Nawaz Modi Singhania’s prenatal workout
Fitness expert Nawaz Modi Singhania shares tips on making your prenatal exercise sessions more comfortable and effective, while focusing on safety.
Time and again, we have seen women look just as good, if not better, after childbirth. If you put in the effort, it can be done. By working out diligently and safely, improving eating habits, increasing rest, eliminating bad habits and receiving adequate prenatal care, a pregnant exerciser can become healthier than ever before.
Women are often unaware that pregnancy, labour and delivery are like training for and participating in a major athletic event. All organs and systems are affected. Were you aware that the uterus enlarges 10-15 times within the span of 36 weeks? No other muscle or organ has such a fantastic ability to grow in such a short span of time!
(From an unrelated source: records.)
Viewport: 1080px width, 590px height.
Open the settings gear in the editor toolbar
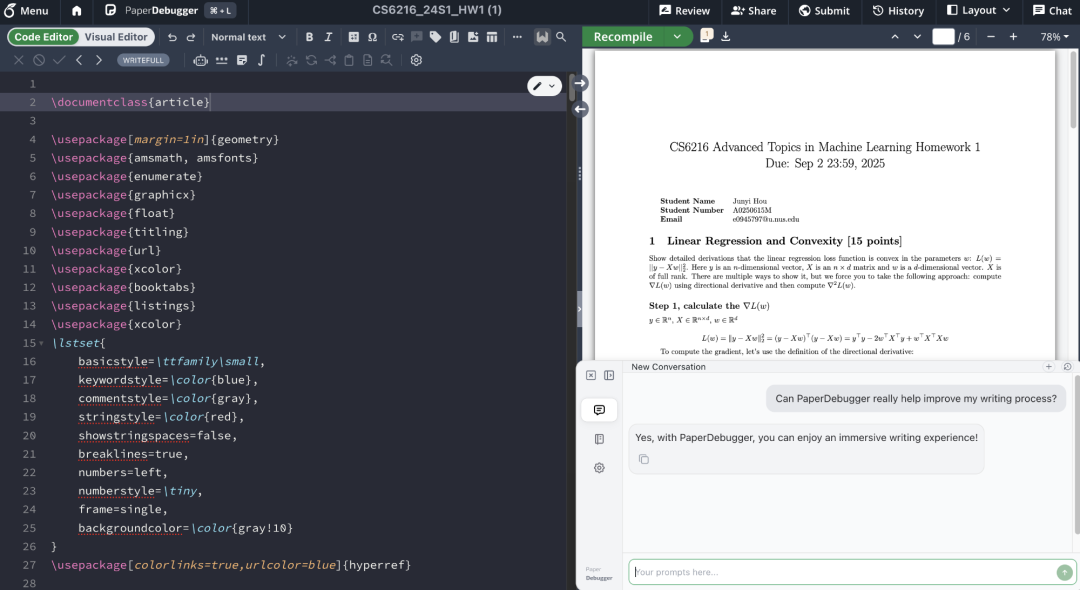click(x=416, y=60)
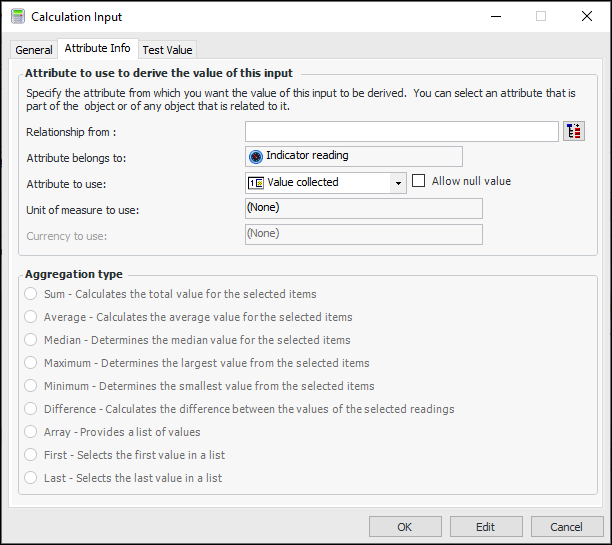
Task: Click the relationship tree picker icon
Action: pos(573,132)

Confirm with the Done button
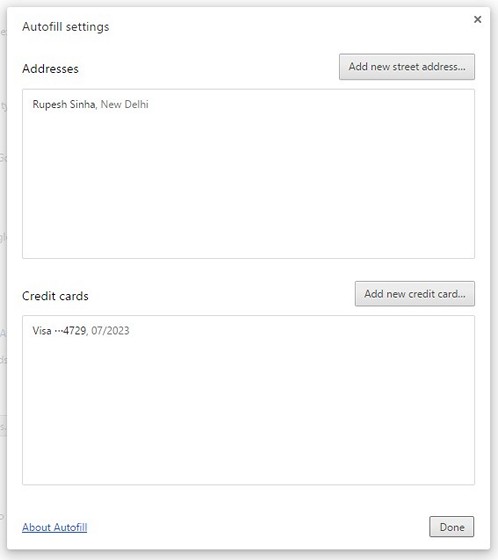pos(452,527)
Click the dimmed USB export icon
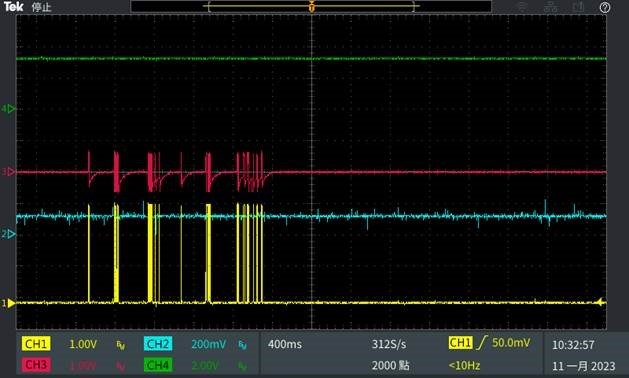This screenshot has width=629, height=378. tap(578, 7)
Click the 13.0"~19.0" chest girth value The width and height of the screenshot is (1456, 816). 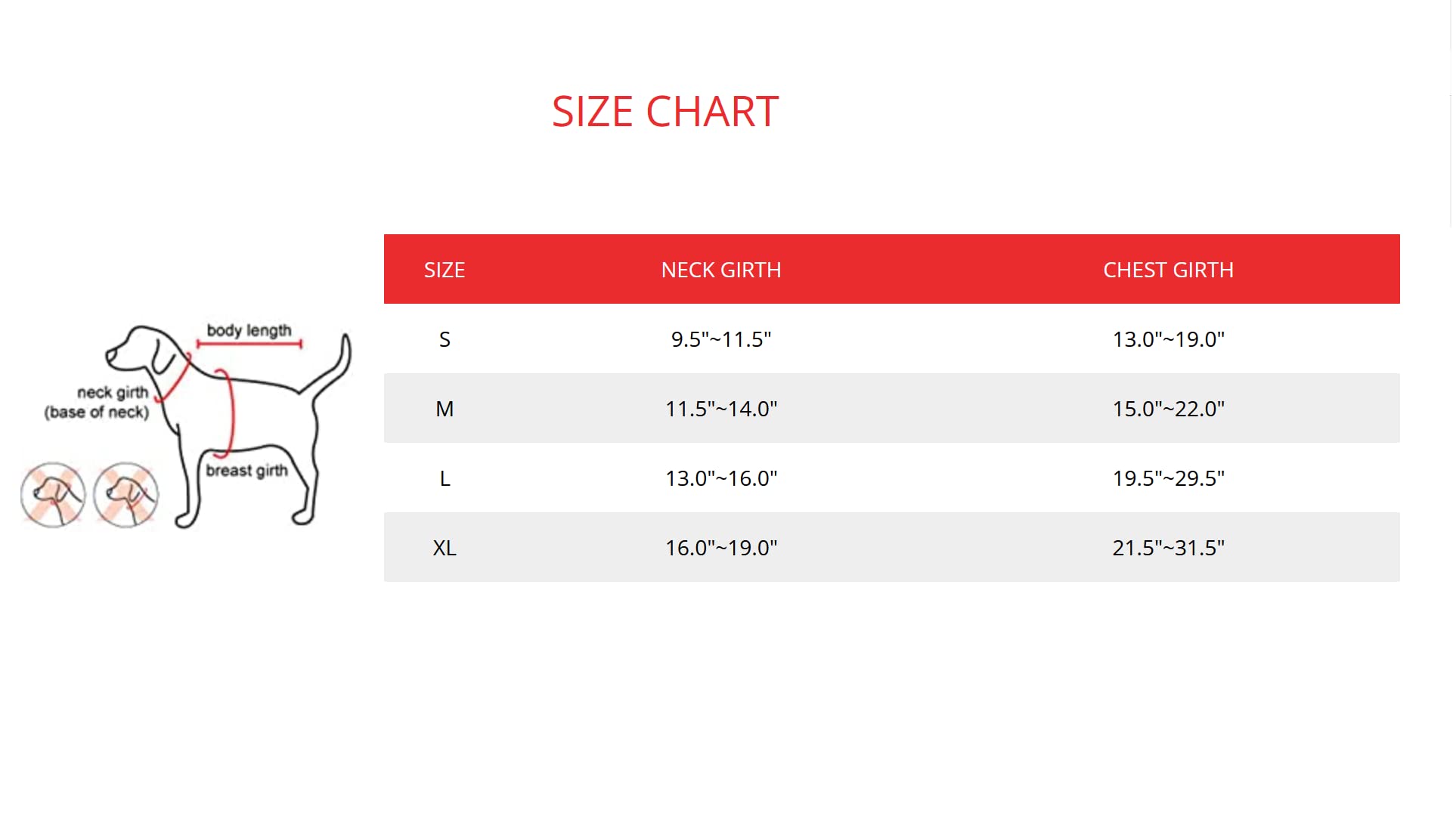pyautogui.click(x=1168, y=339)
ACHIEVABLE GOALS DURING PREGNANCY
Cardiovascular fitness can be maintained and even improved during pregnancy. Muscular strength can be increased during pregnancy, thereby automatically reducing the risk of injury.
Posture can be substantially improved by developing the musculoskeletal system. Strengthening the abdominals counteracts lordosis, which is a common postural deviation during pregnancy.
Flexibility is an attainable and a desirable goal during pregnancy.
Psychological well-being is enhanced. An improved selfimage and body image are easily met when pregnant women exercise in a supportive environment. It’s important to avoid excessive weight gain, but to learn to cope comfortably with the healthy increase in body weight.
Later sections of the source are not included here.